Postponment of Constitutional Convention

May 11th. 2006
Sent to but not published in the Boston Globe

To the Editor:
With stunning disregard for the convenience of some of their constituents, the Legislature announced the postponement of the Constitutional Convention (Boston Globe, B section, May 11th.) which should have begun at 1.00 pm on Wednesday.
They paid no attention to the fact that both the supporters and opponents of many of the measures on their agenda had been preparing for this day. Supporters and opponents had spent time and money in lobbying their contacts to put pressure on the members of the Senate and House to vote one way or the other. Many of them timed their efforts to peak just before the Constitutional Convention was to meet.
This effort is all for naught and the effort will have to be repeated in early July when the Constitutional Convention is supposed to meet again. (But given their past performance, this too is an uncertainty.)
A schedule, publicized by the Legislature is, in these days of open, responsible government, a contract between the legislators and the people that they represent. The Legislators of the Commonwealth have broken that contract. I hope they will not do so again.

Tuesday, May 9, 2006

May 9th. 2006
Sent to but not published in the New York Times

The President receives a letter from the President of Iran -- the first high level contact initiated by Iran since 1979. How does the administration respond? Condoleeza Rice says that there is nothing concrete in the letter (Iranian Writes to Bush. New York Times, May 9th. 2006).

I expected better from Dr Rice who is, after all, a distinguished scholar of US-Soviet relations. At the time of the Cuban missile crisis, the Americans noticed that two kinds of messages were emanating from Moscow -- harsh and uncompromising letters and those with a more conciliatory tone. The analysts concluded that Hawks and Doves in the Kremlin were jockeying for and temporarily gaining positions of influence. The US responded with a subtle psychological response, reinforcing the conciliators with responses and extinguishing the influence of the hawks by ignoring their messages. The outcome was a success for world peace.

It maybe that a similar struggle is going on among the higher echelons of the Iranian government. But the US is responding with a knee jerk rejection of the overture -- there is nothing concrete here.
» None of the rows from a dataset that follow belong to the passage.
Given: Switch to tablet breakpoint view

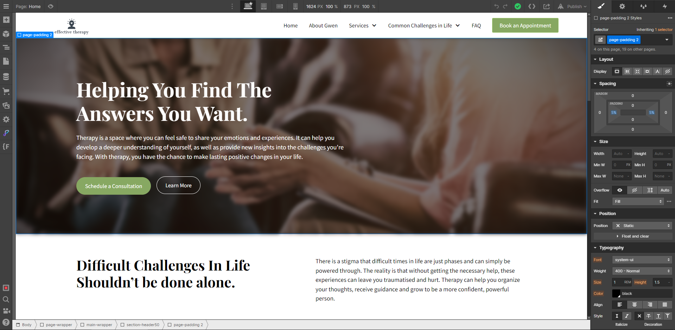Looking at the screenshot, I should click(x=264, y=6).
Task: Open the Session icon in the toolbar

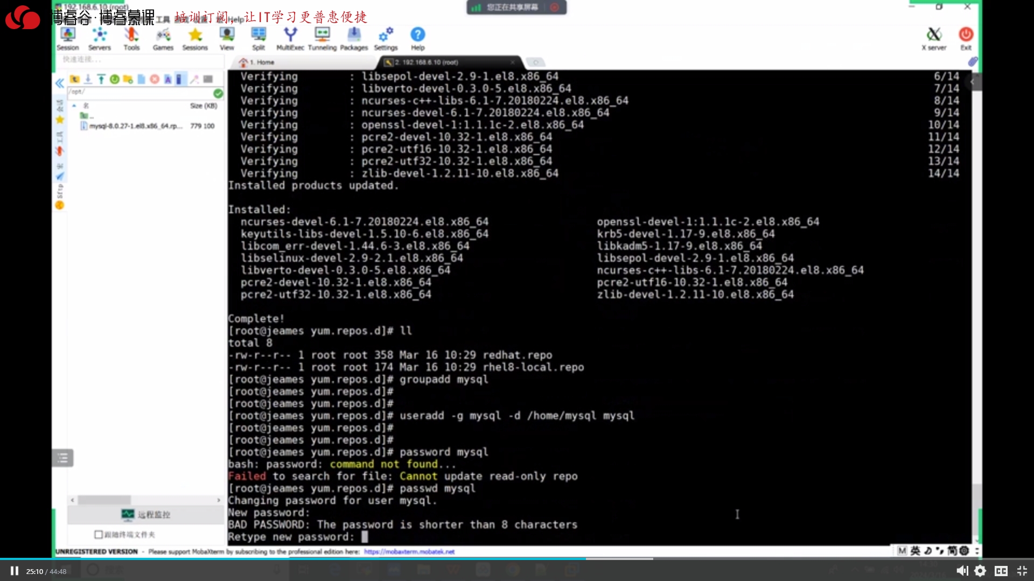Action: tap(67, 39)
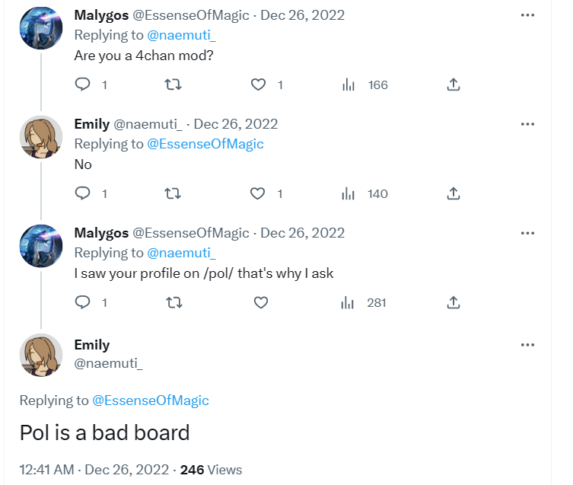Open more options for Malygos's first tweet
Viewport: 573px width, 485px height.
[x=527, y=15]
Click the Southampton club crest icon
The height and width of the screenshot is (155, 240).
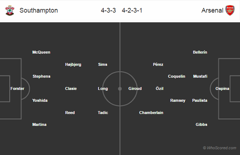point(10,10)
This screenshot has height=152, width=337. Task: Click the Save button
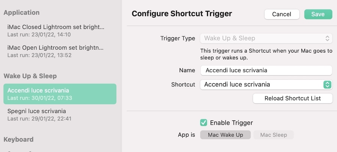(318, 14)
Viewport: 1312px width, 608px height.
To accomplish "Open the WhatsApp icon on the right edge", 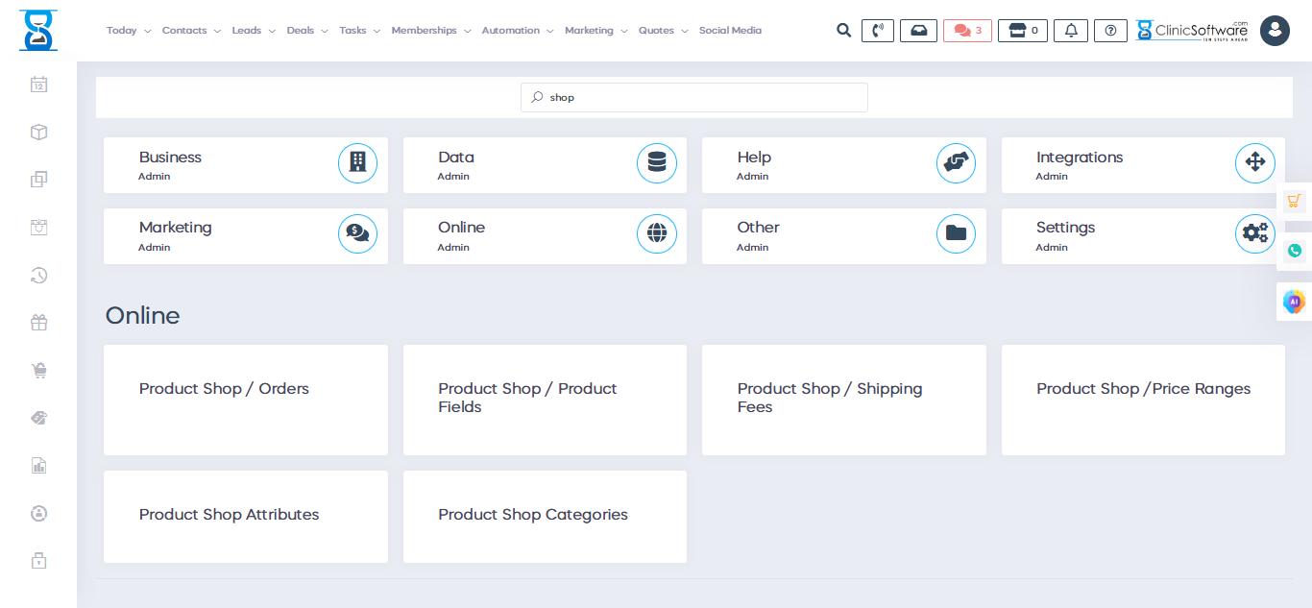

Nothing concrete! The very existence of the letter, however philosophical in tone, is a concrete indication that someone in Iran wants to talk. Let us seize this opportunity not reject it out of hand.
There is no hurry. The Iranian crisis has dragged on for a year or so. There is still work to be done at the United Nations to get our allies on board in the Security Council. A few more months of careful negotiation might result in a satisfactory outcome for all.

Friday, May 5, 2006

Boots: On the Ground and in Space

May 5th. 2006
Sent to but not published in the New York Times

This administration is always misjudging the number of boots required: Too few boots on the ground in Iraq; too many boots on Mars.

The scientific research for the Mars program can be done much more cost effectively with robots.

Heal Insurance Cartoon

May 5th. 2006
Sent to but not published in the New Yorker Magazine

I am afraid that your May 1st (New Yorker, page 36) cartoon, "I couldn't afford health insurance, so I became a Christian Scientist," has done us all a great disservice.

I fully expect this theocratic and pharisaical administration to unroll this suggestion as a solution to the problem of the under-insured.

Hearing Loss

April 5th. 2006
Sent to but not published in the New York Times

How insensitive of Maureen Dowd (Two Worn-Out Diplomats, One Fold-Out Bed, Times, April 5th, 2006, Page A23) to chide Walter Cronkite for complaining "that women on TV talk in 'too high a register.' "
Is Ms. Dowd unaware that with age, hearing in the higher registers declines sharply?
As an aging Canadian, my hearing is perfectly good in the lower registers, but at the highest registers it is only about 60% of normal.
However, I support strongly the opportunity for women to move into any jobs they wish -- including Television Anchoring. The women in my life are an Astrophysicist, an Emergency Room Physician, and a language developer for voice recognition software.
For Cronkite and me, there is an easy technological fix: the hearing aid.